When Bush disparages oil—and by association natural gas—therefore, it’s reasonable to assume the motivation is politics. He doesn’t denounce the industry that brings oil to market or the companies or people within it. He confines his scorn to the substance. His measured approach has been enough to hold mostly at bay the detractors who condemn him for any hint of friendliness toward an industry they hate. It also has allowed discussion about energy in the US to become delusional.

Costly turn

A president leads with public pronouncements, which achieve their greatest force in the annual state-of-the-union address. What Bush has said from that platform explains much about a costly US turn on energy. In 2003, promising to “promote energy independence for our country while dramatically improving the environment,” he proposed $1.2 billion in research funding for hydrogen-powered vehicles. Through this “important innovation to make our air significantly cleaner and our country much less dependent on foreign sources of energy,” Bush set the country back on a course, discredited by history, toward fuel selection by government.
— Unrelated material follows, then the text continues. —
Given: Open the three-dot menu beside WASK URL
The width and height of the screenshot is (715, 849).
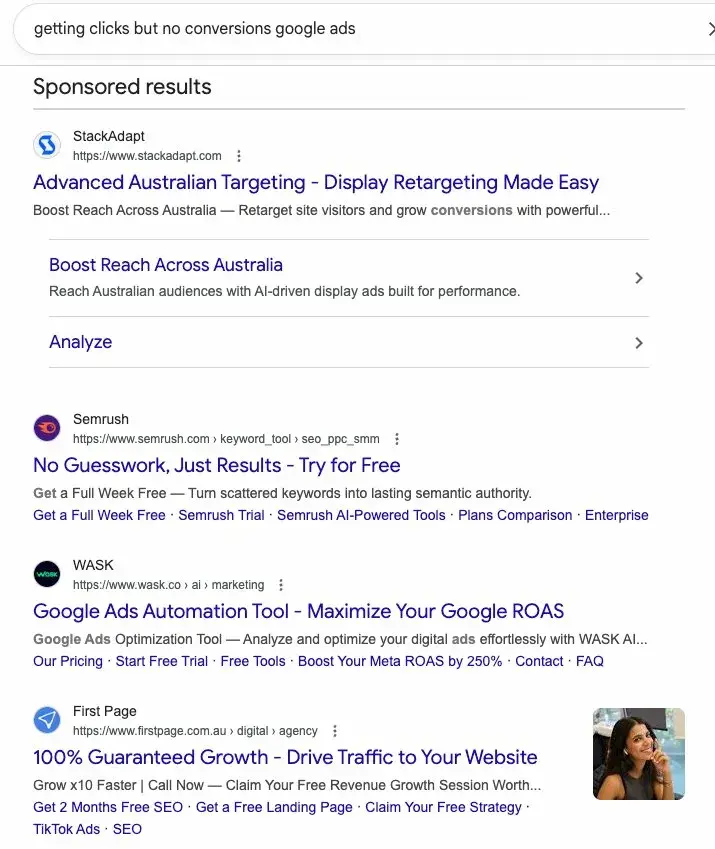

In 2004, Bush urged Congress to pass “legislation to modernize our electricity system, promote conservation, and make America less dependent on foreign sources of energy.” The legislature obliged the following year with a bill full of political favors for a range of energy sources, including for oil and gas but more extravagantly for fuels from renewable sources such as ethanol and biodiesel.

With prices high after hurricanes slashed US oil and gas supplies, Bush in January 2006 complained that the US was “addicted to oil.” He boasted that the government had spent nearly $10 billion since 2001 “to develop cleaner, cheaper, and more reliable alternative sources” and promised: “We are on the threshold of incredible advances.” Announcing further increases in spending for “clean-energy research,” he set goals of making ethanol from cellulose commercial within 6 years and replacing 75% of US oil imports from the Middle East by 2025.

In last year’s state-of-the-union address, Bush raised the targets. Seeking a 20% cut in gasoline use within 10 years, he called for a quintupling of the mandate for renewable and alternative vehicle fuels to 35 billion gal by 2017 and a toughening of fuel efficiency standards. He again heralded innovation, saying, “America is on the verge of technological breakthroughs that will enable us to live our lives less dependent on oil.” And again, Congress obliged him, passing the Energy Independence and Security Act.

The president was more general in his last state-of-the-union speech on Jan. 28. He talked up coal use for power generation with carbon capture, increased use of renewable and nuclear power, advanced batteries and renewable fuels for vehicles, and an “international clean technology fund” to help developing countries increase their use of “clean energy sources.”

Programmatic approach

Throughout his presidency, then, Bush has articulated a programmatic approach toward energy that veers away from the market orientation in place since the 1980s. The approach plays to American cravings for domestically produced energy forms that are—or at least appear to be—less polluting than oil. It also ignores American requirements that energy be plentiful and cheap—the very essentials that have doomed past government forays into energy choice.

To his credit, Bush at various times has supported expanded federal leasing and other efforts to raise US production of oil and gas. With his serial acquiescence to popular fantasy, however, he has invited into the national energy discussion an antioil prejudice that consistently forecloses steps his country must take if it is to raise domestic energy supply in large amounts at affordable cost.